# Exam - Using the 95 guidelines



## grandmacora (Dec 13, 2011)

Using the 95 guidelines what do you find in this exam can I count the no accute distress as Psych?? 

Physical exam: Patient is a well-developed well-nourished female in no acute distress. Examination of the left knee down to positive effusion. Range of motion is normal with the exception of tightness with terminal flexion. She has quite a bit of quad atrophy. Ligaments are stable. She has sensitivity over the posterior medial joint line. This is mildly aggravated with tibial rotation testing. She has no pain over the lateral joint line. Patellofemoral compression testing is negative. She is neurovascularly intact distally.

Height: 5 foot 7 inches, weight 180 pounds, blood pressure 110/80, pulse 63

Am I right with const.-Psych-Musculosk- Neuro and musculoskeletal for the organ systems  also would sensitivity fall under skin?

Thanks so much grandmacora


----------



## Lashel (Dec 13, 2011)

you definitely have musculoskeletal and neuro. I personnaly, would consider that statement "well developed, well nourished, in no acute distress" as constitutional (general appearance)

You might have some additional HPI mixed in with your exam though. "mildly aggravated with tibial rotation testing" could fall under modifying factors. I don't think the sensitivity would satisfy skin. That is my own personal opinion. 
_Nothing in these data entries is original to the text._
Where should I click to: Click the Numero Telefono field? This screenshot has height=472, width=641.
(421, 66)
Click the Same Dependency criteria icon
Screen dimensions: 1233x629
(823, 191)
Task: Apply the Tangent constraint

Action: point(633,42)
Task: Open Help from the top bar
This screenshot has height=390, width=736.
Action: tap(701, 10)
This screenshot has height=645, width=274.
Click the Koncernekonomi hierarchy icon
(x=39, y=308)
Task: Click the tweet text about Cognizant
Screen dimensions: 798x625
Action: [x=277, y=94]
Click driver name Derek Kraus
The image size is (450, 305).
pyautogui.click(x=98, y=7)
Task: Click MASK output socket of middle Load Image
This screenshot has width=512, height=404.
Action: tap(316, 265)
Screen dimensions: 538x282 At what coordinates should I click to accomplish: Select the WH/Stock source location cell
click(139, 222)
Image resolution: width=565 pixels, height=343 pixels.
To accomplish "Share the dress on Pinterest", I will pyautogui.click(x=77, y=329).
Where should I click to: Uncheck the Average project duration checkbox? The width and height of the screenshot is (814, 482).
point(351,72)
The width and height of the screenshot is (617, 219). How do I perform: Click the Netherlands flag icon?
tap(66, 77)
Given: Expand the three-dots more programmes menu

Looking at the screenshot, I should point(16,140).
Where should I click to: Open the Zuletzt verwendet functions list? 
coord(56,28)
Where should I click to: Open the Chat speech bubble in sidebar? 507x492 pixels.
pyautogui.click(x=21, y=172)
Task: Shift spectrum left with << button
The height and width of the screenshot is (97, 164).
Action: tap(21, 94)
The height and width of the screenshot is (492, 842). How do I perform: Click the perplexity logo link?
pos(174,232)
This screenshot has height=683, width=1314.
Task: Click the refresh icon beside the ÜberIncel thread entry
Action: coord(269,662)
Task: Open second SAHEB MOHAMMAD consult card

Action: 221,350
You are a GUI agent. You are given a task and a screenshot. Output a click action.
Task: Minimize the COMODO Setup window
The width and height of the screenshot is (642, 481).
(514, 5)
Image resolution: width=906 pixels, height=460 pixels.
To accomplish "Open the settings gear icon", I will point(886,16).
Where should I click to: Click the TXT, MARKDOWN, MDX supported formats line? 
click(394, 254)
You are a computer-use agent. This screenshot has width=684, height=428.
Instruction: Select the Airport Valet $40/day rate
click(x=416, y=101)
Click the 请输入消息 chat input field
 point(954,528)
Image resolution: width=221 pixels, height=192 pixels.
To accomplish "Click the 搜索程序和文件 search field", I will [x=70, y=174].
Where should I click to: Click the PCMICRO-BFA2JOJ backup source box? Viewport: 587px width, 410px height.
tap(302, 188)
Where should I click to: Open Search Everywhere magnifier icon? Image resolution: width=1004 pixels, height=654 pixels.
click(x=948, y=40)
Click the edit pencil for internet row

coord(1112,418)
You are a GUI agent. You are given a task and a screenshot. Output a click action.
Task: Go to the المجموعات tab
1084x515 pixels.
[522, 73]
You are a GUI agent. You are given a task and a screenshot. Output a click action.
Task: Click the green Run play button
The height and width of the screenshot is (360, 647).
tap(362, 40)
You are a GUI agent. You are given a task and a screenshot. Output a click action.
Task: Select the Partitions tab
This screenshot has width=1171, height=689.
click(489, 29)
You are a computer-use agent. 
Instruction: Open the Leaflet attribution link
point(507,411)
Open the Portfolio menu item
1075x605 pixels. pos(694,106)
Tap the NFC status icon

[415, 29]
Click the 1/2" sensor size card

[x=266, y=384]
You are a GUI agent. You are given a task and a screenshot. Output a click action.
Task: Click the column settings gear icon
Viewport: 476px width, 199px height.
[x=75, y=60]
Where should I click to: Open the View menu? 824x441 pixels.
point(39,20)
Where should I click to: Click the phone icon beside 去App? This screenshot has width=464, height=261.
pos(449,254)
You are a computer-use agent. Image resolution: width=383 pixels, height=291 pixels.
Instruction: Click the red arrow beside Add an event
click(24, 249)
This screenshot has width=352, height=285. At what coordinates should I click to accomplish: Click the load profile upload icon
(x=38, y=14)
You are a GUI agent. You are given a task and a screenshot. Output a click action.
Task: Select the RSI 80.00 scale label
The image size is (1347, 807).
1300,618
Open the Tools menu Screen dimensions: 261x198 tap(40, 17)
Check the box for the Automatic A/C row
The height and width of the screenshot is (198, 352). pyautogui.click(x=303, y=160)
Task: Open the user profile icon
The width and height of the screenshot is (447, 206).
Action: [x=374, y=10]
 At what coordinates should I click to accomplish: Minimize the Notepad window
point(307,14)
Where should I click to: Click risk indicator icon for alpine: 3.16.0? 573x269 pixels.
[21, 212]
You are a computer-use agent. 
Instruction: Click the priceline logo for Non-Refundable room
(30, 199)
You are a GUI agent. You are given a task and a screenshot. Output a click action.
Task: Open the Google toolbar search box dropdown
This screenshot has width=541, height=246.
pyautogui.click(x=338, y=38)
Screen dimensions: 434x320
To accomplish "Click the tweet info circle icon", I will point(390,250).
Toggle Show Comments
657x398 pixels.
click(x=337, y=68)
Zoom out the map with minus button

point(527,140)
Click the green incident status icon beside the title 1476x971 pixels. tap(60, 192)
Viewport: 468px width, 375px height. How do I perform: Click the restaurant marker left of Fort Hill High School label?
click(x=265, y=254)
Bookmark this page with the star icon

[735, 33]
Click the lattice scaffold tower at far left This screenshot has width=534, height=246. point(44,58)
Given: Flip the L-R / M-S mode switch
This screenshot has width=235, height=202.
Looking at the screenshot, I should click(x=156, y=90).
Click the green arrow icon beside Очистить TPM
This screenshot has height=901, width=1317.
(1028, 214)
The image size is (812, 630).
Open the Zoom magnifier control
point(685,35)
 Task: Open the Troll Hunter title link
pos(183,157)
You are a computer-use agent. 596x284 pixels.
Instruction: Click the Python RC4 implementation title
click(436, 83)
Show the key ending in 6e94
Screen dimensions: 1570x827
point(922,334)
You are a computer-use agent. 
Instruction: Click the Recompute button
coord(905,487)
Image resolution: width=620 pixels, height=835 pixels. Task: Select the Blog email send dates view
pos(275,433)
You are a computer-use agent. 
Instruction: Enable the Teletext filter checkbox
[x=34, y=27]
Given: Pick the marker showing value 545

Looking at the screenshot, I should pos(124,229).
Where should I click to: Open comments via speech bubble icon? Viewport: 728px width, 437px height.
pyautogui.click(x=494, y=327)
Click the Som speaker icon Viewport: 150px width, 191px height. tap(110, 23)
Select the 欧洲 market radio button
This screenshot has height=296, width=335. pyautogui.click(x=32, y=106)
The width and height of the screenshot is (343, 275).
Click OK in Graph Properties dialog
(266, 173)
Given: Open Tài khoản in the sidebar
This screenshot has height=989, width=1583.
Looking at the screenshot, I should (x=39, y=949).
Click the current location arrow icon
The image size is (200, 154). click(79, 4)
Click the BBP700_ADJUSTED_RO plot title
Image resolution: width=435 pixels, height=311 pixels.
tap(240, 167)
For exam I would count constitutional, musculoskeletal, and neuro.


----------



## Sueedwards (Dec 19, 2011)

I agree with you but I am having a hard time seeing the Psych....


----------



## FTessaBartels (Dec 19, 2011)

*NO psych*

I agree with Lashel .... no psych exam here. Just Constitutional, Musculoskeletal and Neuro.

Hope that helps.

F Tessa Bartels, CPC, CEMC


----------